O Pai Goriot - Cap. 1: O PAI GORIOT Pág. 116 / 279

Essas peripécias, tema de tantas declamações, essas reviravoltas repentinas são cálculos feitos em proveito das nossas alegrias. Vendo-se bem aperaltado, com belas luvas, belas botas, Rastignac esqueceu a sua virtuosa resolução. A juventude não ousa mirar-se no espelho da consciência quando esta pende para o lado da injustiça, enquanto a idade madura já se lá mirou: aí está toda a diferença entre estas duas fases da vida. Desde há alguns dias os dois vizinhos, Eugène e o pai Goriot, tinham-se tornado bons amigos.

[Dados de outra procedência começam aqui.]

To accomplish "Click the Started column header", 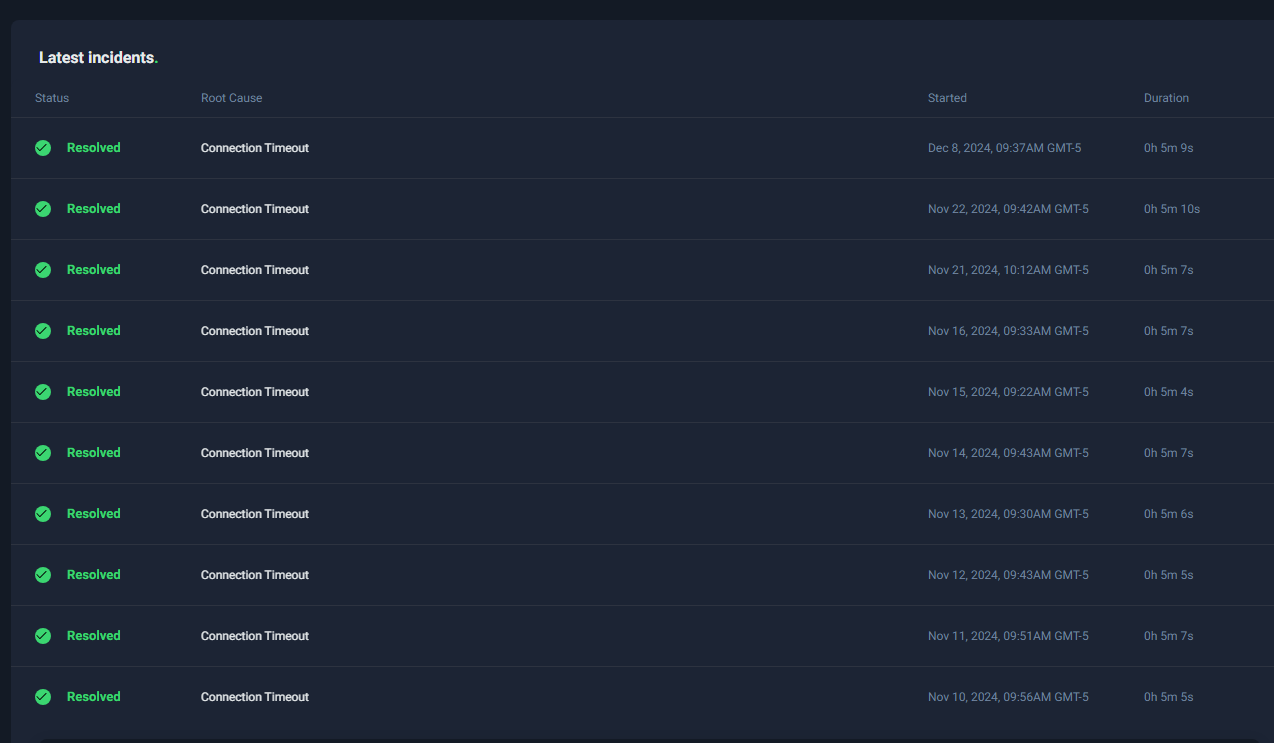I will [x=947, y=98].
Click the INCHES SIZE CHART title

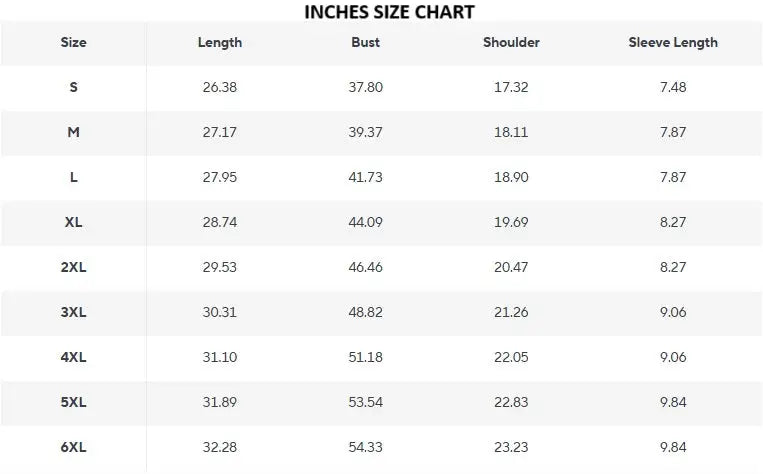coord(389,12)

Esta amizade secreta baseava-se em razões psicológicas que tinham provocado sentimentos contrários entre Vautrin e o estudante. O corajoso filósofo que quiser constatar os efeitos dos nossos sentimentos no mundo físico encontrará talvez mais de uma prova da sua efectiva materialidade nas relações que criam entre nós e os animais. Que fisionomista é mais rápido a adivinhar um carácter do que um cão que sabe se um desconhecido gosta dele ou não? Os átomos curvos, expressão proverbial que todos utilizam, são um desses factos que ficam na linguagem para desmentir as balelas filosóficas que ocupam o espírito daqueles que gostam de arruinar os restos das palavras primitivas. Sentimo-nos amados. O sentimento emprenha-se em todas as coisas e atravessa os espaços. Uma carta é uma alma, é um eco tão fiel da voz que fala que os espíritos delicados a contam por entre os mais ricos tesouros do amor. O pai Goriot, cujo sentimento irreflectido elevava até ao sublime da natureza canina, tinha cheirado a compaixão, a bondade admirável, as simpatias juvenis que se tinham desenvolvido por ele no coração do estudante. No entanto essa união crescente não tinha ainda levado a nenhuma confidência. Se Eugène tinha manifestado o desejo de ver a senhora de Nucingen, não era que contasse com o velhote para se introduzir na casa dela, mas esperava que uma indiscrição o pudesse servir.